City Councilman Eric Garcetti leads City Controller Wendy Greuel by 7 percentage points in a tightening race for mayor of Los Angeles, according to the latest opinion poll, but the survey’s director said Greuel could still stage an upset in Tuesday’s election.

The poll released late on Friday by the University of Southern California’s Price School of Public Policy and the Los Angeles Times showed Garcetti favored by 48 percent of likely voters, compared with 41 percent for Greuel. Eleven percent of respondents said they were undecided.

The survey, conducted from Tuesday through Thursday, showed a narrowing of the race since a survey a month earlier by the same researchers gave Garcetti a 10-point lead over Greuel.

Garcetti was also the favored candidate among the 48 percent of poll respondents who had already voted by mail, versus 42 percent for Greuel.

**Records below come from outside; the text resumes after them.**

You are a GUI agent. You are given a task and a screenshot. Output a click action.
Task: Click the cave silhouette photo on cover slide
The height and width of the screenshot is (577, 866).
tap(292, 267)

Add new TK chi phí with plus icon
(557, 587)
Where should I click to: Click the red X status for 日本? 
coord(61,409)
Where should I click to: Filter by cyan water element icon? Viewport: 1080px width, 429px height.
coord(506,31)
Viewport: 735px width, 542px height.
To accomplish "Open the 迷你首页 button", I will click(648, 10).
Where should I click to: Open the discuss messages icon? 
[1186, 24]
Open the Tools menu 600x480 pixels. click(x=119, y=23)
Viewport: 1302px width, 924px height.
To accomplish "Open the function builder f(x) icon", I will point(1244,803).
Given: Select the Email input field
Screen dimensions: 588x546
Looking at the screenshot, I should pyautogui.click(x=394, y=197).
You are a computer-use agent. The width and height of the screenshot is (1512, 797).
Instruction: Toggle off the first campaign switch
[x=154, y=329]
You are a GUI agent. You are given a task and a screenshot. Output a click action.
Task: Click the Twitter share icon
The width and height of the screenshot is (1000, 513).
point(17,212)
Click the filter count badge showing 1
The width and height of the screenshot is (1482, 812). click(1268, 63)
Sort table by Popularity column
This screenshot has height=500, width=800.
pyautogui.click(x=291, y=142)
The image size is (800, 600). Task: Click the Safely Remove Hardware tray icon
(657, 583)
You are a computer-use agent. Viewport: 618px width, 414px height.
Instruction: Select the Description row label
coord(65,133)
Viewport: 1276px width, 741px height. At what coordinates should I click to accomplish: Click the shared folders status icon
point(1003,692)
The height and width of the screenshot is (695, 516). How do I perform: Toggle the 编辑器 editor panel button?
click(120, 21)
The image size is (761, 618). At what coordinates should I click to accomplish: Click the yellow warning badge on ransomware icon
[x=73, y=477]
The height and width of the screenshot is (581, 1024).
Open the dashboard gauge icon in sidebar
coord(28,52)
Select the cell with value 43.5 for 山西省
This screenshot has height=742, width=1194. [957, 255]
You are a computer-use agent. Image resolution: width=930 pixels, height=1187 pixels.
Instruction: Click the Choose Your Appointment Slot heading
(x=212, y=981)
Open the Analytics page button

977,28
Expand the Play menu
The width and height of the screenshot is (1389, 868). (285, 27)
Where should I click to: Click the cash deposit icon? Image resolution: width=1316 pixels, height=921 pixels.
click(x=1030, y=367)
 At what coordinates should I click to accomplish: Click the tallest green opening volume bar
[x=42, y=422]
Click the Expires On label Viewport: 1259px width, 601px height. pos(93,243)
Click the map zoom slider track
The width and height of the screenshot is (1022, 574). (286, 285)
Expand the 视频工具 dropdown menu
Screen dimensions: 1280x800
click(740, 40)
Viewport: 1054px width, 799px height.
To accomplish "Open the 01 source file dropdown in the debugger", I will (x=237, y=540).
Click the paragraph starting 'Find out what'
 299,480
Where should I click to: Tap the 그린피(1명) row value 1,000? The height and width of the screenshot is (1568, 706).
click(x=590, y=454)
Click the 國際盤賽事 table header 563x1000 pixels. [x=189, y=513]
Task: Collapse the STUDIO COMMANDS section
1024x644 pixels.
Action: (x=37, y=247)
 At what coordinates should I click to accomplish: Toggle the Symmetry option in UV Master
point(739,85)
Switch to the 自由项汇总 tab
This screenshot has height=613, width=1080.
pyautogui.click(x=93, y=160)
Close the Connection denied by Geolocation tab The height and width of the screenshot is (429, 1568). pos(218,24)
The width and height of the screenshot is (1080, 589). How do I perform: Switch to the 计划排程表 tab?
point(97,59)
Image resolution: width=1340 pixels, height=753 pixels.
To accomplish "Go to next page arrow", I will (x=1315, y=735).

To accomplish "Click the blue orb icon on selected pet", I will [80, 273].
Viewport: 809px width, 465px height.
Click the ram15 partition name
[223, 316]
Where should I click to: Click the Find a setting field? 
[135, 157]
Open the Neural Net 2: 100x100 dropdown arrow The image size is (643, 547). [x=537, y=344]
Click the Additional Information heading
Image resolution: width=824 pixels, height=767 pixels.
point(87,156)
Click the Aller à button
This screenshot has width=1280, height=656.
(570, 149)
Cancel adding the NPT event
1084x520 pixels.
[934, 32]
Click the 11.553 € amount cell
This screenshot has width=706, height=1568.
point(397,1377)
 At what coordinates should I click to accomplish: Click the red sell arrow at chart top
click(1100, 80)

Tuesday’s vote is a runoff between the two veteran Democrats, who in March were the top vote-getters in a primary election in which Garcetti got 33 percent and Greuel 29 percent. One of them would have had to have won more than 50 percent of the ballots cast to have been elected outright.

They are vying to replace Democratic Mayor Antonio Villaraigosa, who is stepping down after eight years because of term limits.

The non-partisan campaign has centered on what Greuel and Garcetti agree is a dire financial outlook facing America’s second most populous metropolis, and the political clout commanded by the city’s public employee unions.

The city’s chief accountant has projected a $1.1 billion cumulative deficit over the next four years.

Garcetti, 42, is a former president of the Los Angeles City Council, where he has held office since 2001. He is also the son of former Los Angeles District Attorney Gil Garcetti, who was the city’s top prosecutor during the murder trial of O.J. Simpson in the mid-1990s.

Greuel, 51, was a councilwoman before she became controller in 2009. She also served in former Mayor Tom Bradley’s administration.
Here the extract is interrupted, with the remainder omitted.